Last week I attended an admin training about Hadoop, held by Cloudera in a comfortable and well prepared location in London. This 3-day course covers several topics of the Hadoop ecosystem, all within 500+ slides and some exercises. The range is from historical information, illustration of why Hadoop is needed, introduction to MapReduce and job scheduling up to planning, maintaining and troubleshooting a Hadoop cluster. Additional tools, e.g. Flume and Sqoop, are being discussed in an extra chapter also.
Even though the title suggests exclusively administration related topics, from my point of view this training is more a general introduction to Hadoop to get the “big picture” and basic ideas of it. Thereby it is not limited to system administrators, it fits best for developers, IT architects, simply anybody who wants to start diving into Hadoop. On the other side the training doesn’t explain specific operations related tasks in detail, it is somehow a high-level view to the system concentrated on the suggestions from Cloudera.
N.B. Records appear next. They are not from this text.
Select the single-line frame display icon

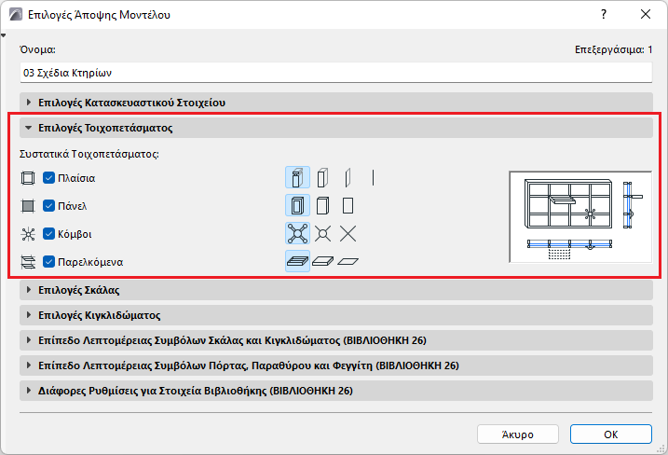(x=373, y=177)
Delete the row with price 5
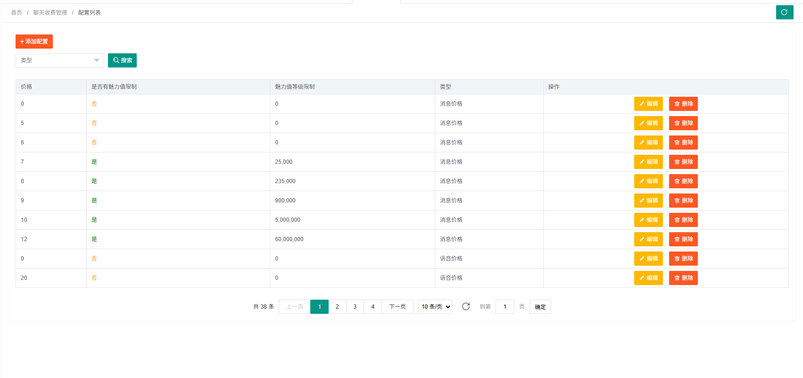Screen dimensions: 803x378 (x=683, y=123)
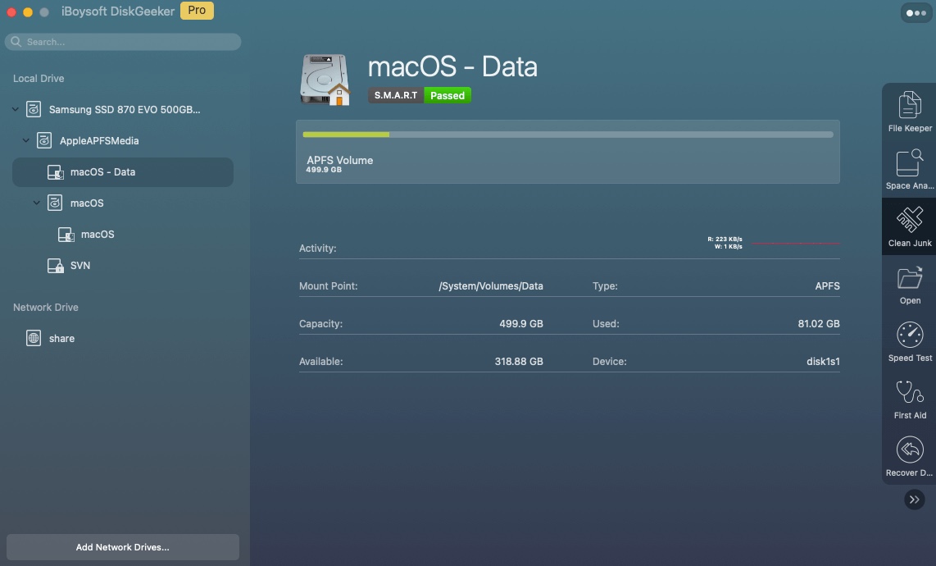Select the Clean Junk tool

coord(910,227)
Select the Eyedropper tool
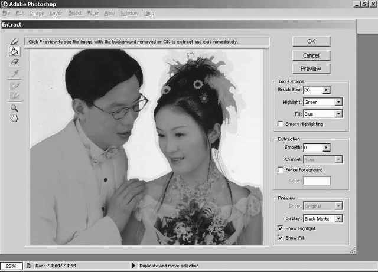This screenshot has width=378, height=272. pyautogui.click(x=15, y=74)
If you are responsible for maintaining a Hadoop cluster and understand the relationship of the involved daemons, have collected some experience, configured some parameters and run into troubles (and hopefully solved it afterwards) already, you will not benefit from this training. By the way, in this case you are outside the target audience of this training, so think twice in advance.
To put it in a nutshell:
This course is perfectly suited to get a basic understanding of the concepts behind Hadoop. HDFS and MapReduce are explained very well. I have benefited from it in that I now understand how the different daemons relate to each other, what they are for, as well as what to do in case of an (Hadoop related) emergency.
Now it’s time to gain experience and share it with the community.